Story by Madeline Patton
Lauren Lewis, Ph.D., a doctoral graduate from the Texas A&M College of Veterinary Medicine & Biomedical Sciences (CVM) and Interdisciplinary Faculty of Toxicology (IFT), was selected to receive the 2020 Texas A&M Association of Former Students’ (AFS) Distinguished Graduate Student Award in the category of Excellence in Research.
Every year, the AFS selects a group of 15 graduate students to receive an award in the category of research or teaching.
After double majoring in biomedical sciences (BIMS) and entomology, with a minor in French, Lewis went on to earn a doctorate in toxicology in 2019.
Her motivation for finishing her doctorate in toxicology was to become a research scientist in the pharmaceutical industry.

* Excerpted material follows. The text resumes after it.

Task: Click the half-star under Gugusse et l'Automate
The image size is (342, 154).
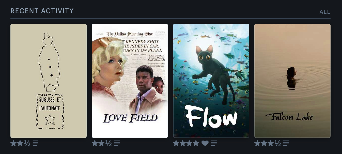Action: coord(27,143)
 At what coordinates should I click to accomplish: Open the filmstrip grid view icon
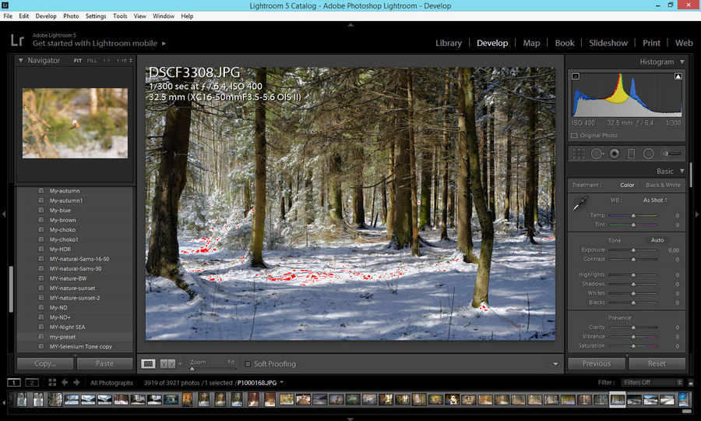click(x=52, y=383)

“Working in the pharmaceutical industry provides opportunities to make an impact on drug discovery and development with the ultimate goal of bringing life-saving therapies to as many patient populations as possible,” Lewis said.
Lewis is now working at the Cambridge, Massachusetts, site of Takeda, a global research and development pharmaceutical company based in Japan, conducting research projects and developing models to improve safety evaluations. She said that her time at the CVM helped develop her skills and passion, preparing her for her future career.
“The CVM provided numerous professional development opportunities for trainees,” Lewis said. “Through workshops and research symposia, I was able to practice effectively communicating my research findings to my peers as well as non-scientific audiences, which is a key skill that I use every day as a research scientist.
“I am honored and truly humbled to be recognized among so many excellent graduate students at Texas A&M,” Lewis said. “I am very grateful for the opportunity to complete my Ph.D. in the Interdisciplinary Faculty of Toxicology program. I would like to thank my adviser, lab-mates, fellow TOX students, and CVM professors for all of their support.”
“Lauren has been an outstanding student, a passionate researcher who overcame considerable personal hardship in graduate school, and a true role model to other female students in our program, the College, and the larger profession of toxicology. She has tirelessly volunteered her time to many worthy academic, scientific and professional causes and is most deserving of this recognition,” said Dr. Ivan Rusyn professor in the CVM Department of Veterinary Integrative Biosciences (VIBS) who served as a primary adviser to Lewis.
The award ceremony honoring Lewis and the other students will be scheduled at a later date.